#### Exercise inputs:
• • •
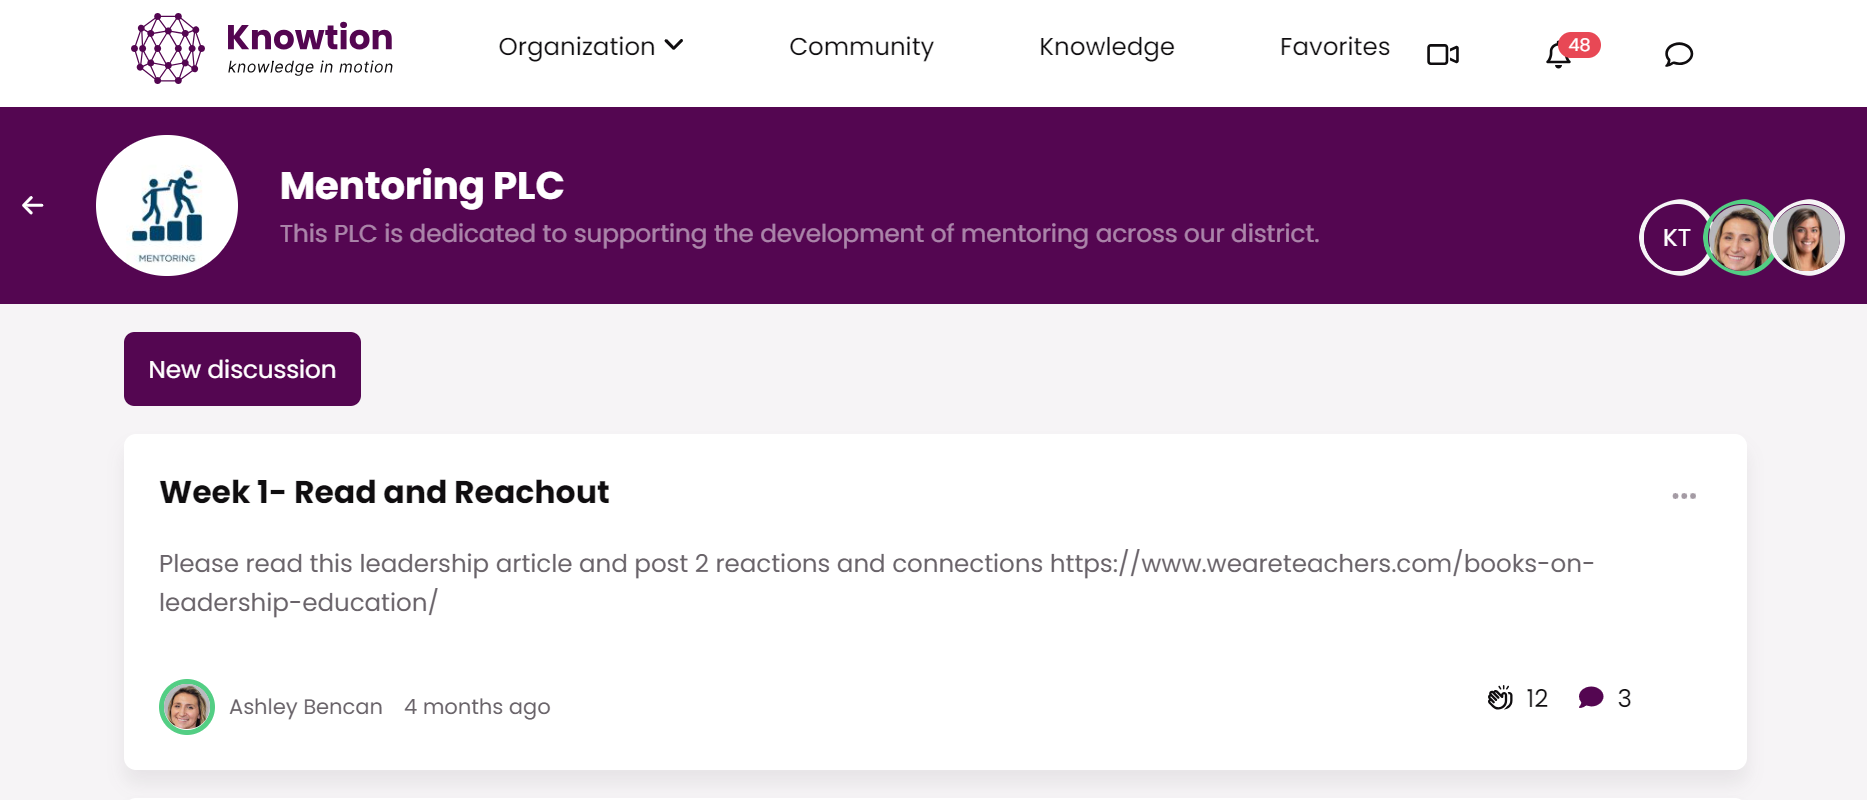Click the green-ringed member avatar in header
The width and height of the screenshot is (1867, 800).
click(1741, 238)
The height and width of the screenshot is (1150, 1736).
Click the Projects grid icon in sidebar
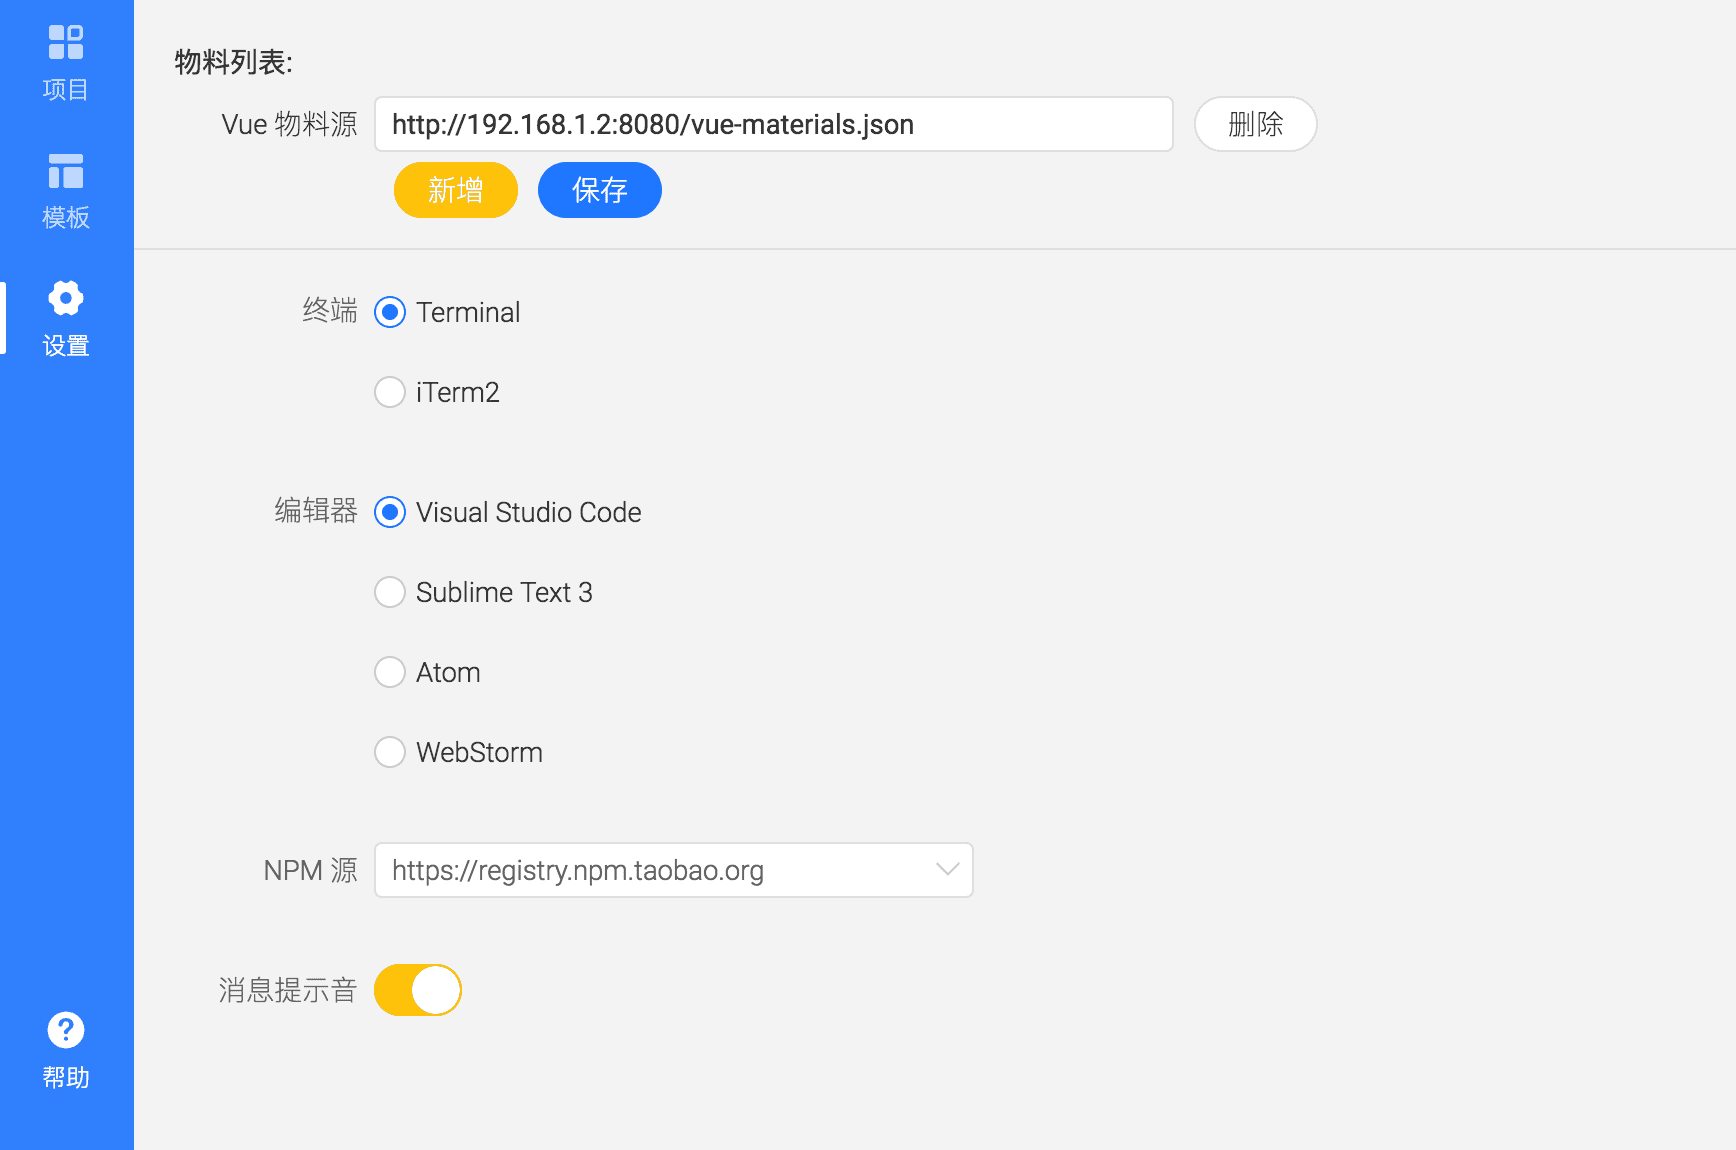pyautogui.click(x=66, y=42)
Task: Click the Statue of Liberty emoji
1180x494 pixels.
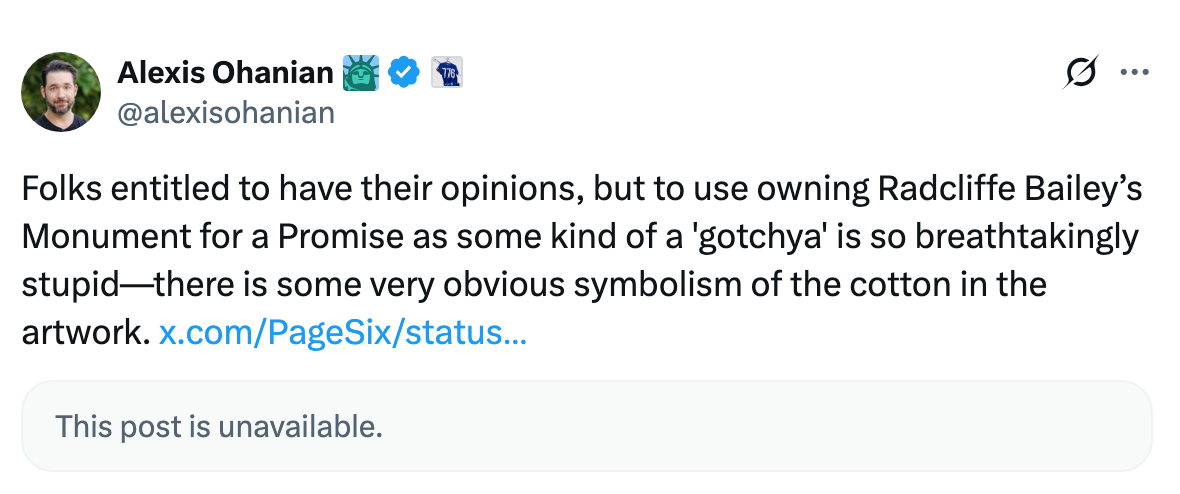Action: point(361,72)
• • •
#### Problem to work on:
Going from the line with "The height and" to the last line of the listing, write out each line exactly and nothing else. Leave out all pictures.

#### Answer to this exercise:
The height and width of the screenshot is (1150, 1736).
Click the Projects grid icon in sidebar
pyautogui.click(x=66, y=42)
Task: Click the Statue of Liberty emoji
1180x494 pixels.
Action: point(361,72)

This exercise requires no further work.